**Activity**
From the entries below, reproduce exactly the line containing "You are a computer-use agent. Image resolution: width=1024", the line containing "Image resolution: width=763", and every line in between, with nothing added.

┌──

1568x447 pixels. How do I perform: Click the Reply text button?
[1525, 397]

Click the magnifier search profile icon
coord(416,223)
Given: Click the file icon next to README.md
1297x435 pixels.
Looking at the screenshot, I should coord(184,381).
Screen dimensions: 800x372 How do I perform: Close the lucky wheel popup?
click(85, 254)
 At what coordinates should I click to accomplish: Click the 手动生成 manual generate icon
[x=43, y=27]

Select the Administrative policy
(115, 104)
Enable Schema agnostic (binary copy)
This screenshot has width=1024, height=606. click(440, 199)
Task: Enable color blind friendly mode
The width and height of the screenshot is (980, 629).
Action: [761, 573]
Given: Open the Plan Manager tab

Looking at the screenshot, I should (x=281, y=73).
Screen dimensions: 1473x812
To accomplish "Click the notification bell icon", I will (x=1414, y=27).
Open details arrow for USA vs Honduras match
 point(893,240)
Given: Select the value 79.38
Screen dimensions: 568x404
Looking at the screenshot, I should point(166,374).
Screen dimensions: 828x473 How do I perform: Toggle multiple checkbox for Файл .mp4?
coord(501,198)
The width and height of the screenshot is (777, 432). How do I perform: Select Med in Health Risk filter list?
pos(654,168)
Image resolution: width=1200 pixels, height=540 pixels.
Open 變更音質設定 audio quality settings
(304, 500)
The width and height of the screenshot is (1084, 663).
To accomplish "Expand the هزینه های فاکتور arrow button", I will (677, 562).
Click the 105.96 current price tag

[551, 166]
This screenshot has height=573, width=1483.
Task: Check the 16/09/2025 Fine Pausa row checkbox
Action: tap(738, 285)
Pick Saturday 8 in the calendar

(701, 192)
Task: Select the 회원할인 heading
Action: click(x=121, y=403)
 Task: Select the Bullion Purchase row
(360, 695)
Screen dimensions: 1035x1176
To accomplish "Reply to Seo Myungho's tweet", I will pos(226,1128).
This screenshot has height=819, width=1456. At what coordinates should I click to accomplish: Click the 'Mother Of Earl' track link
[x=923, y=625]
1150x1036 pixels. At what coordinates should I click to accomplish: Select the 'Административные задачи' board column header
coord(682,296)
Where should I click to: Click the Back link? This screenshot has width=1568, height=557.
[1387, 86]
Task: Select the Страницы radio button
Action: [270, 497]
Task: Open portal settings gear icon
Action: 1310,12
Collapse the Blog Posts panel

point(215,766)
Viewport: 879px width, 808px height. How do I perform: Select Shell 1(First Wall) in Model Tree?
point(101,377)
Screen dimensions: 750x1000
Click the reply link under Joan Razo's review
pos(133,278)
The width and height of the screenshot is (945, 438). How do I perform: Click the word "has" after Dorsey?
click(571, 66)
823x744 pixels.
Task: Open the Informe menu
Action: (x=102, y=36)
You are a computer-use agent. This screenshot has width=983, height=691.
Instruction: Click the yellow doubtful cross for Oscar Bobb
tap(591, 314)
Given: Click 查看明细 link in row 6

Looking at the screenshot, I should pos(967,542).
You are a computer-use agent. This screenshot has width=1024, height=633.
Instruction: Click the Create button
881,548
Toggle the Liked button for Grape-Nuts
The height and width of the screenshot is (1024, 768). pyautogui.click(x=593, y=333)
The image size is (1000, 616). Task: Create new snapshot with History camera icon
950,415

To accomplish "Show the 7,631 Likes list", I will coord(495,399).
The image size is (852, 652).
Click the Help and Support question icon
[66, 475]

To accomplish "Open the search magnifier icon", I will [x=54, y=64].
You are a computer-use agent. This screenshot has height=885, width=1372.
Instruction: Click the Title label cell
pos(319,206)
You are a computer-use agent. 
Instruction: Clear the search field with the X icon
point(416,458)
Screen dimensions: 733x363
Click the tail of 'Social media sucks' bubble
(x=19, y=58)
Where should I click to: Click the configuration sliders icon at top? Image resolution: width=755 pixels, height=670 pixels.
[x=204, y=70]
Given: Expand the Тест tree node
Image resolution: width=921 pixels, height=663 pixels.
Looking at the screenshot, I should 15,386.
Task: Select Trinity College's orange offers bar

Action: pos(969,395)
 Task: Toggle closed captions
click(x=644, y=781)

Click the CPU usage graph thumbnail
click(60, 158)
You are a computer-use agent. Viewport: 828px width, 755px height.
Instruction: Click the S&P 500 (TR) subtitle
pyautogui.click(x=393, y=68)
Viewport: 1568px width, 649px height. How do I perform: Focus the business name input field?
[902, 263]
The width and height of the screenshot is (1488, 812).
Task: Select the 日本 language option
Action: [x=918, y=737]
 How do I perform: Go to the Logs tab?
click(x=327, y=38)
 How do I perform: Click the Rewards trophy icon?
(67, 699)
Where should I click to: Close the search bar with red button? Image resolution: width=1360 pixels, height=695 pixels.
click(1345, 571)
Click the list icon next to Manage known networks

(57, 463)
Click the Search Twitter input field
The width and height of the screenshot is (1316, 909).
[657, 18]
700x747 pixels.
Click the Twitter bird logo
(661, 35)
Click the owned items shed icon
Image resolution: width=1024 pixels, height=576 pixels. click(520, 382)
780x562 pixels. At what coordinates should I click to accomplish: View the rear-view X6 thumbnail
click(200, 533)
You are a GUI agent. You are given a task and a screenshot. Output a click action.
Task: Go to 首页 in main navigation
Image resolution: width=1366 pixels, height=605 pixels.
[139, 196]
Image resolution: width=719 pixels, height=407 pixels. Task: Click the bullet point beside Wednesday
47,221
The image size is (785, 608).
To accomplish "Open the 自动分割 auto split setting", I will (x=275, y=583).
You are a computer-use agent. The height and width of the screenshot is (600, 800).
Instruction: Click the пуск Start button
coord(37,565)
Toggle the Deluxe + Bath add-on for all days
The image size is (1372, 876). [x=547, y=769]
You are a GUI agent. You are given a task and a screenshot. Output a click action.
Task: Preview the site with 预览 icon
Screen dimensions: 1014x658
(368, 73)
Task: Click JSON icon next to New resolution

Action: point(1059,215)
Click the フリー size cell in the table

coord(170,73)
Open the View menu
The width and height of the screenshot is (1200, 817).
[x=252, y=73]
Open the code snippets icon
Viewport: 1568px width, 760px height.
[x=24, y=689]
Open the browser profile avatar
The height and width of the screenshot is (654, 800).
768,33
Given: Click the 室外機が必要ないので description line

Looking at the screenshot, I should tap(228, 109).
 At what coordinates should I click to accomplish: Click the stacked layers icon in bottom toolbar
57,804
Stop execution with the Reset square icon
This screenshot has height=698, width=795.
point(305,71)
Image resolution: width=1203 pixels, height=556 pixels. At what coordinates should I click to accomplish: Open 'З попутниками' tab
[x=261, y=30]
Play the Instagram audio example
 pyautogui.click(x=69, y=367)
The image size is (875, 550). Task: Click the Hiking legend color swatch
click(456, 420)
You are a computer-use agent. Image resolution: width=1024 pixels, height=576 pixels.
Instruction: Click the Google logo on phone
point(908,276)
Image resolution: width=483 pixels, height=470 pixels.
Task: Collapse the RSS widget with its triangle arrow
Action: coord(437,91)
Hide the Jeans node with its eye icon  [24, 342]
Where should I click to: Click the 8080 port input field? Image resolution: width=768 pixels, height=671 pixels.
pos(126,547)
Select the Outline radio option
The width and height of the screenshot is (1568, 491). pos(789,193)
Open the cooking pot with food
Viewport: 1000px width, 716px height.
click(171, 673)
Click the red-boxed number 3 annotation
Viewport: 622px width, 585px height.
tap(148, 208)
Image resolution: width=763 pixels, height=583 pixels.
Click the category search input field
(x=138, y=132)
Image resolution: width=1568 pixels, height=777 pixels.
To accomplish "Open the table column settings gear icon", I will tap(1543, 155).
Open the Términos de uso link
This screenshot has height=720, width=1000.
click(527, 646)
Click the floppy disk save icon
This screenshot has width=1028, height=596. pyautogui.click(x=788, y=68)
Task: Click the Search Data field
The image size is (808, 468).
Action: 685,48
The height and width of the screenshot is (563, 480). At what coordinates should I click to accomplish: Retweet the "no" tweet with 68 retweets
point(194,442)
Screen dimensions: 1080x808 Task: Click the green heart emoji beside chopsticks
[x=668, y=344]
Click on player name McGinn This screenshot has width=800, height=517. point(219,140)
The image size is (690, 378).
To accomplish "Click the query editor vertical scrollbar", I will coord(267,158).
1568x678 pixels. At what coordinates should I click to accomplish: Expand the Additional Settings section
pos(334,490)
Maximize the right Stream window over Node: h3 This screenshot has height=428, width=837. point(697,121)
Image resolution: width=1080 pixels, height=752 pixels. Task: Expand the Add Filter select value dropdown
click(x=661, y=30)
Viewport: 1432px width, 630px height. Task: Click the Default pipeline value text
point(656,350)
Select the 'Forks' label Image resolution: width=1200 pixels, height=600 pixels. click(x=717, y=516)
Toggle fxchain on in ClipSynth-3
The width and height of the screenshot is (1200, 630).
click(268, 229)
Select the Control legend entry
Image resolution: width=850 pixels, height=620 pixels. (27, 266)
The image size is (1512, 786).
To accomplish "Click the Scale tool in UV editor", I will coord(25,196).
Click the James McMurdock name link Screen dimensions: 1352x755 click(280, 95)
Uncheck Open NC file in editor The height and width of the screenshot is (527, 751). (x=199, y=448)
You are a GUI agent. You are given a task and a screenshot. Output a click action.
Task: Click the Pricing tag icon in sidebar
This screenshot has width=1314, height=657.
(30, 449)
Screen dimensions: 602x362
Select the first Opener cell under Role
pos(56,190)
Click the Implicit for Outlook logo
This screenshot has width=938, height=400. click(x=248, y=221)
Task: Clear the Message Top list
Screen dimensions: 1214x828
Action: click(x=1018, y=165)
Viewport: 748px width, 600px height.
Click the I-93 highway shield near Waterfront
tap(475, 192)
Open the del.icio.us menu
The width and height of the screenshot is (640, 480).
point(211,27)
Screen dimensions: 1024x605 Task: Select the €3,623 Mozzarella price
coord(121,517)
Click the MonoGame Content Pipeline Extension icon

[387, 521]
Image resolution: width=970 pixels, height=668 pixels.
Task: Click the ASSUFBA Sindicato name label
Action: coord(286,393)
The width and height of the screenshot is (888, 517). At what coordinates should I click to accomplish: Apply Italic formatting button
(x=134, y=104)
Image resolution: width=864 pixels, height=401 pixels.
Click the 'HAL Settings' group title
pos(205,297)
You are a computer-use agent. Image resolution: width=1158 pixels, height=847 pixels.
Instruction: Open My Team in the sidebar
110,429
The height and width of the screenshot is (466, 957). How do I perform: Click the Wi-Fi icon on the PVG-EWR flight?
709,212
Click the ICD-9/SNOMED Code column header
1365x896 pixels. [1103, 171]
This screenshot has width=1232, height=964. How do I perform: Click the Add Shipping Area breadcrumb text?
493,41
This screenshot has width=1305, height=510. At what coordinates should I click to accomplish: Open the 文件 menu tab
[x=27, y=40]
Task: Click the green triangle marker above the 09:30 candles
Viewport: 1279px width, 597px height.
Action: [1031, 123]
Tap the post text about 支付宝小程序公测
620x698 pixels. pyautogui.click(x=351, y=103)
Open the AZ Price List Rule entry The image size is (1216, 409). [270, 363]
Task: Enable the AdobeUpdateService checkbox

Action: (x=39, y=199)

└──

**Response to this exercise**
You are a computer-use agent. Image resolution: width=1024 pixels, height=576 pixels.
Instruction: Click the Google logo on phone
point(908,276)
Image resolution: width=483 pixels, height=470 pixels.
Task: Collapse the RSS widget with its triangle arrow
Action: coord(437,91)
Hide the Jeans node with its eye icon  [24, 342]
Where should I click to: Click the 8080 port input field? Image resolution: width=768 pixels, height=671 pixels.
pos(126,547)
Select the Outline radio option
The width and height of the screenshot is (1568, 491). pos(789,193)
Open the cooking pot with food
Viewport: 1000px width, 716px height.
click(171, 673)
Click the red-boxed number 3 annotation
Viewport: 622px width, 585px height.
tap(148, 208)
Image resolution: width=763 pixels, height=583 pixels.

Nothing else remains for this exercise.